Depois de uma noite nos braços daquele homem, quem não desejaria que fosse verdade? Rolou até um convite para um cinema na noite seguinte, eu sei... eu sei...

Eu não deveria ter criado expectativas quando se trata dele, acreditar em toda aquela baboseira de: você mudou minha vida... Não estou aqui apenas pelo sexo...

— Grrr! — solto um grunhido de raiva.

Não estou com raiva dele, eu sabia exatamente onde estava me metendo. Não estou com raiva por termos transado. Eu queria isso tanto quanto ele, estou decepcionada comigo mesma, por ter deixado aquelas palavras entrarem no meu coração.

Abro o micro-ondas, retiro o pacote de pipoca, despejo tudo no baldinho e vou para sala. Passei o domingo debruçada sobre dezenas de páginas, estudando um caso novo. Só preciso de um pouco de Netflix. Pego o controle e coloco na série que estou assistindo, só dá tempo de me esparramar no sofá e meu celular toca.

— Oi, mãe.

Oi, docinho, vem jantar hoje?

— Eu queria muito, mas não vai dar. Tenho um caso novo e amanhã é minha primeira reunião com o cliente.
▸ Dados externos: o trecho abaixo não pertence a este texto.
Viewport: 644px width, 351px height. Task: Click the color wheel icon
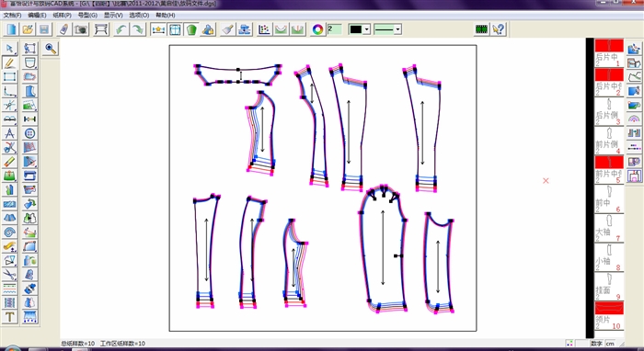pos(317,29)
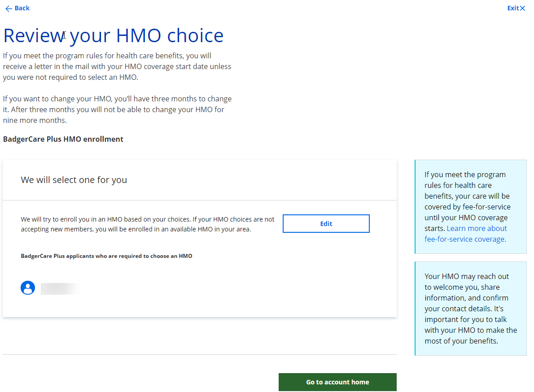This screenshot has height=392, width=534.
Task: Click the Go to account home button
Action: point(337,382)
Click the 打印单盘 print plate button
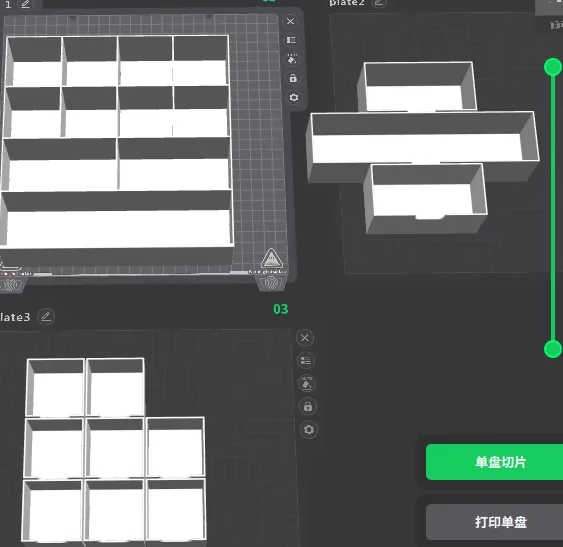Viewport: 563px width, 547px height. coord(494,522)
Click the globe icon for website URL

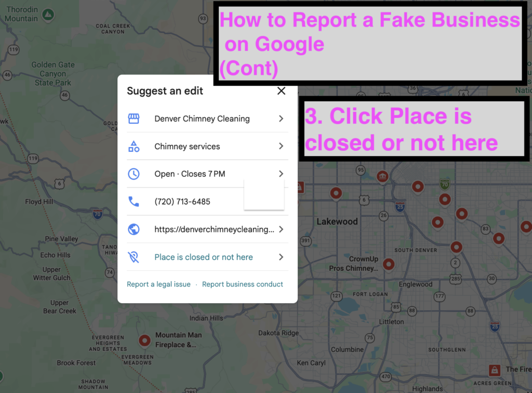pos(134,229)
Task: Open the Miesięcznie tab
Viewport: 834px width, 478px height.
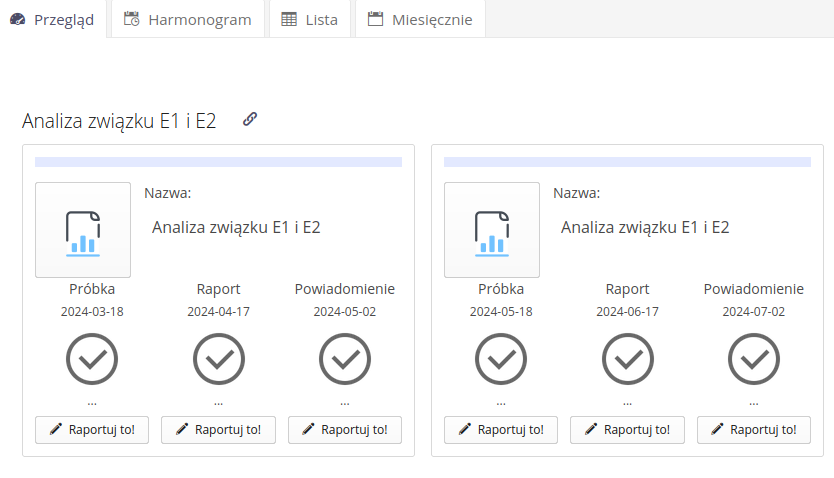Action: click(420, 19)
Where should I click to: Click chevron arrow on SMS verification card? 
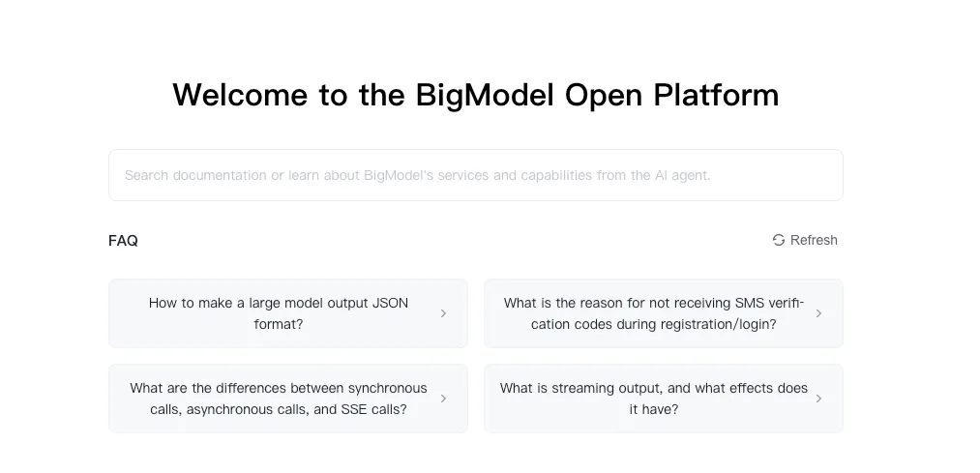pyautogui.click(x=818, y=313)
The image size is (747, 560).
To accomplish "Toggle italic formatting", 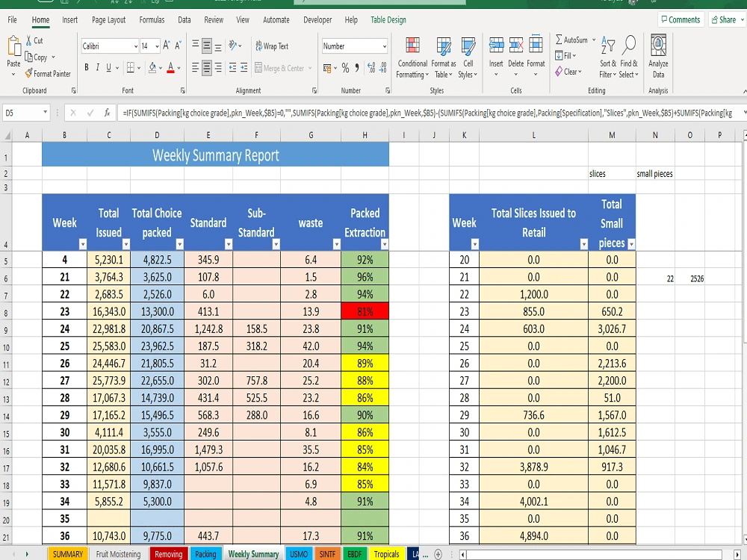I will [x=99, y=68].
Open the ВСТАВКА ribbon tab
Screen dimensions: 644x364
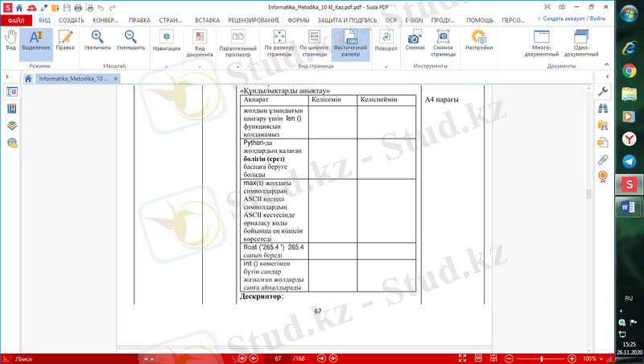click(x=207, y=19)
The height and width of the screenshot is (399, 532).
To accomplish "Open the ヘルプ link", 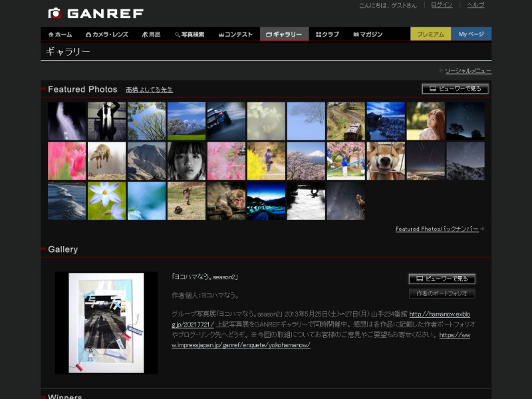I will tap(477, 5).
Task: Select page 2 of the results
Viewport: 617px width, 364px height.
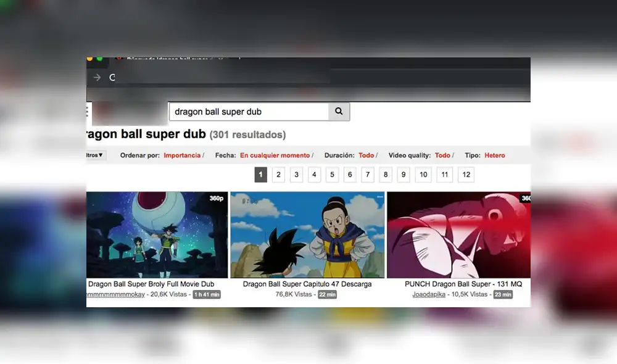Action: 278,175
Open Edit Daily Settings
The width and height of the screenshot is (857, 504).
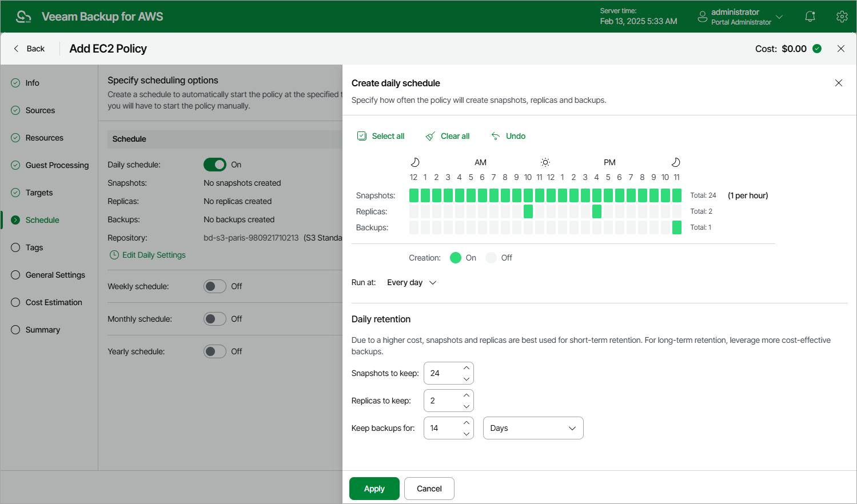(x=153, y=255)
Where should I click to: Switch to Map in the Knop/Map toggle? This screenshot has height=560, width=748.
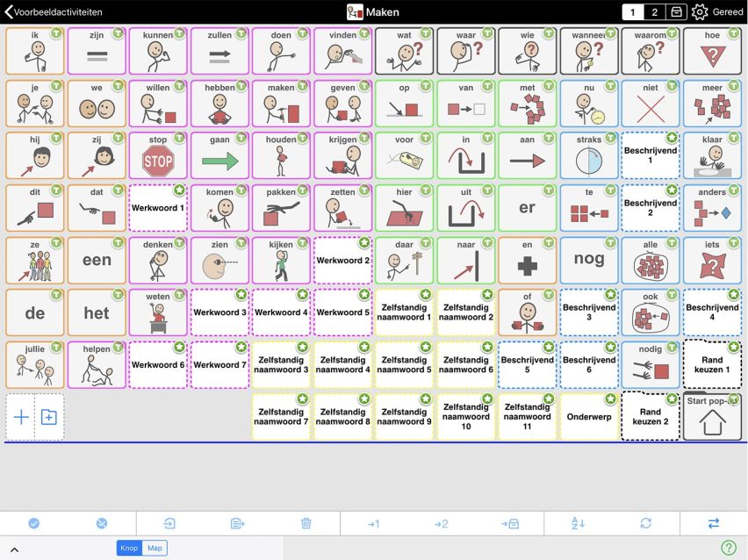(x=155, y=548)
Escuto-a suspirar do outro lado da linha e pauso a série.

Vou pedir para o seu pai te levar comida.

— Não precisa, mãe, eu cozinhei no almoço e sobrou — minto.

Não vai ficar sem comer. Emanuela, você é jovem, não deveria passar seus finais de semana enfurnada em casa, sozinha.

— Eu estou bem, mãe. A senhora sabe que amo meu trabalho, não é um sacrifício para mim.

Eu sei, é só que... — Ela suspira novamente. — A vida passa tão depressa, filha, na sua idade eu passava os finais de semanas em festas, transando e fumando maconha.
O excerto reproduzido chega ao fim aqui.